*RECORDS FOR THIS TASK*

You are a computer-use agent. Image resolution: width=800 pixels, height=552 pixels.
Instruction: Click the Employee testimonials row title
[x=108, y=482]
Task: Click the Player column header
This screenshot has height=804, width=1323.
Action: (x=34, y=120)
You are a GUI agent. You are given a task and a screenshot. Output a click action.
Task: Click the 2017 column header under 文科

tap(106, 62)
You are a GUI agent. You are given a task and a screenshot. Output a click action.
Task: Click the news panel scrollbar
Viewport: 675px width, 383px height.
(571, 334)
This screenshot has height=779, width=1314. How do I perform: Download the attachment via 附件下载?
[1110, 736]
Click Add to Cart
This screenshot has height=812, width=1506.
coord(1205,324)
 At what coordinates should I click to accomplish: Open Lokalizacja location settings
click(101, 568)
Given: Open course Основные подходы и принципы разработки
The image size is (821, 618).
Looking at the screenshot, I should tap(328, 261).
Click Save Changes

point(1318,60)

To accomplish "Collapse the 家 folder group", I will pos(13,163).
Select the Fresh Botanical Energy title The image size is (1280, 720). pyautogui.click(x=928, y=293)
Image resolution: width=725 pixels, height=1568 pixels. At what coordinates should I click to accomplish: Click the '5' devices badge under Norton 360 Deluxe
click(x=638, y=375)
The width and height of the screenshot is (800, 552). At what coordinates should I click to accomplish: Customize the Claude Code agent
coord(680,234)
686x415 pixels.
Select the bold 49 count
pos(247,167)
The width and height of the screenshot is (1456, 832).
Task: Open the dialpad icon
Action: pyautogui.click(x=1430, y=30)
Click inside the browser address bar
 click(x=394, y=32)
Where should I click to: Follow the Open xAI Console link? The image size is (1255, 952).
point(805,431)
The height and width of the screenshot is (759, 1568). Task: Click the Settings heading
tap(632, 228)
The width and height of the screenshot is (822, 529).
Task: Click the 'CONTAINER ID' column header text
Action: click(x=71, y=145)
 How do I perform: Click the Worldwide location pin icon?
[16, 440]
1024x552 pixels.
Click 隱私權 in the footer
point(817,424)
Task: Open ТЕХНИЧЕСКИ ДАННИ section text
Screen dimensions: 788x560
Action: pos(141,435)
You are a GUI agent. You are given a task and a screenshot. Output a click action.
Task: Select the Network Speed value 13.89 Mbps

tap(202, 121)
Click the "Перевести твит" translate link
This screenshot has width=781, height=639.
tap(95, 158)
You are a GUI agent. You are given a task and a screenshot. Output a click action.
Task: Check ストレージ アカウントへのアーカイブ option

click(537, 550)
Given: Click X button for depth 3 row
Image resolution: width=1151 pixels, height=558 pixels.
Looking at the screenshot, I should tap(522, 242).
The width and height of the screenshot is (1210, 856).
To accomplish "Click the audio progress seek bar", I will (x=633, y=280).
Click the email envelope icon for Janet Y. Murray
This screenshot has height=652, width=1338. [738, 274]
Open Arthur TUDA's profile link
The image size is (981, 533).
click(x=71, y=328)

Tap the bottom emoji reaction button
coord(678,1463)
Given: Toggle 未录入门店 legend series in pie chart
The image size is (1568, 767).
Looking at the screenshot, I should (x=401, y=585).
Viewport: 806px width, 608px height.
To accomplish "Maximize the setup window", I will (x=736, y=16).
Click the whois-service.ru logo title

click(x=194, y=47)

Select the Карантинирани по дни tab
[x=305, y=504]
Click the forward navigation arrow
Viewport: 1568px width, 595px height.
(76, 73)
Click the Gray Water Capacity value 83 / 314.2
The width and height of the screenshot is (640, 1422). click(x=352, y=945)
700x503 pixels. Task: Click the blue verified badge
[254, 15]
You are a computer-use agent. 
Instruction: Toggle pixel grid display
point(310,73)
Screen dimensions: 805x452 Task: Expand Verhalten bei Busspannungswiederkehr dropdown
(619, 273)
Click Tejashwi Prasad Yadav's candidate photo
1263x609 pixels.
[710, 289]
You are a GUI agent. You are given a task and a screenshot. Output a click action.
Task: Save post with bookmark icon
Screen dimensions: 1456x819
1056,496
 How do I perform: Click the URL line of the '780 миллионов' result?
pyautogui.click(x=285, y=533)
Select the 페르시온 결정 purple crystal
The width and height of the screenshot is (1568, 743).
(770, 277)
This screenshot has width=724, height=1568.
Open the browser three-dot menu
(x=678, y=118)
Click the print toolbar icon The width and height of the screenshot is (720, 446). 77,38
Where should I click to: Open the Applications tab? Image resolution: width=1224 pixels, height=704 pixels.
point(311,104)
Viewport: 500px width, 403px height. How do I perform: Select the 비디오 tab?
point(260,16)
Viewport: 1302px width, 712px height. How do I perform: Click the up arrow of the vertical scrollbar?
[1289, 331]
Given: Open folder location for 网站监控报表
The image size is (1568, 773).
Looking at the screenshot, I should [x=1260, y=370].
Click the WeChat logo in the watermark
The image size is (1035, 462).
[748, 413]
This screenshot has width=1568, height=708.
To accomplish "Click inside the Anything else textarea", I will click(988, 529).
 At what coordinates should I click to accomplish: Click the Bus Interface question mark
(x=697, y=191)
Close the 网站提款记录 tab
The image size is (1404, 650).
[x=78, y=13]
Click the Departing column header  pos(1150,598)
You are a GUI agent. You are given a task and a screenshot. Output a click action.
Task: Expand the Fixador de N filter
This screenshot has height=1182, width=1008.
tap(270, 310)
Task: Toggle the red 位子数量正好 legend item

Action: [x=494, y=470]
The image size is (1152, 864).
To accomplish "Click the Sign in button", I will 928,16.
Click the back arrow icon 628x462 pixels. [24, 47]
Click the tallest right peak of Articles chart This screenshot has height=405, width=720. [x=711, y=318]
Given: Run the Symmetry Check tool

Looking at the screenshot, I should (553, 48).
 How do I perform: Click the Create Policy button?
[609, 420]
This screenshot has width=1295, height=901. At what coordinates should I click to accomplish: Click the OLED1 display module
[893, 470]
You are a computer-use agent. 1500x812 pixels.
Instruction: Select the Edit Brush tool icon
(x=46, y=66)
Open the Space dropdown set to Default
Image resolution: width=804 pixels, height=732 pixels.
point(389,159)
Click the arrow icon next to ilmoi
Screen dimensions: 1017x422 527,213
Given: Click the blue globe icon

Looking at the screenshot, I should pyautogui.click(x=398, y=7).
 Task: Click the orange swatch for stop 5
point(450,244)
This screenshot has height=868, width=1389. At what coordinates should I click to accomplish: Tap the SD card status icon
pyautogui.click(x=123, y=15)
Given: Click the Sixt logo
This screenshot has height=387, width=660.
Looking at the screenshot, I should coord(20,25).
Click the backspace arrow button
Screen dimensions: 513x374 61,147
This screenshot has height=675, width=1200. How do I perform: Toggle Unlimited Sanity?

*DIRECTIVE*
Copy the rows again, starting at the line that contains "Click Save Changes" and stopping after the line that contains "click(537, 550)". Change "address bar" to "search bar" and keep everything else the same.

*FINISHED EXERCISE*
Click Save Changes

point(1318,60)

To accomplish "Collapse the 家 folder group", I will pos(13,163).
Select the Fresh Botanical Energy title The image size is (1280, 720). pyautogui.click(x=928, y=293)
Image resolution: width=725 pixels, height=1568 pixels. At what coordinates should I click to accomplish: Click the '5' devices badge under Norton 360 Deluxe
click(x=638, y=375)
The width and height of the screenshot is (800, 552). At what coordinates should I click to accomplish: Customize the Claude Code agent
coord(680,234)
686x415 pixels.
Select the bold 49 count
pos(247,167)
The width and height of the screenshot is (1456, 832).
Task: Open the dialpad icon
Action: pyautogui.click(x=1430, y=30)
Click inside the browser search bar
 click(x=394, y=32)
Where should I click to: Follow the Open xAI Console link? The image size is (1255, 952).
point(805,431)
The height and width of the screenshot is (759, 1568). Task: Click the Settings heading
tap(632, 228)
The width and height of the screenshot is (822, 529).
Task: Click the 'CONTAINER ID' column header text
Action: click(x=71, y=145)
 How do I perform: Click the Worldwide location pin icon?
[16, 440]
1024x552 pixels.
Click 隱私權 in the footer
point(817,424)
Task: Open ТЕХНИЧЕСКИ ДАННИ section text
Screen dimensions: 788x560
Action: pos(141,435)
You are a GUI agent. You are given a task and a screenshot. Output a click action.
Task: Select the Network Speed value 13.89 Mbps

tap(202, 121)
Click the "Перевести твит" translate link
This screenshot has width=781, height=639.
tap(95, 158)
You are a GUI agent. You are given a task and a screenshot. Output a click action.
Task: Check ストレージ アカウントへのアーカイブ option

click(537, 550)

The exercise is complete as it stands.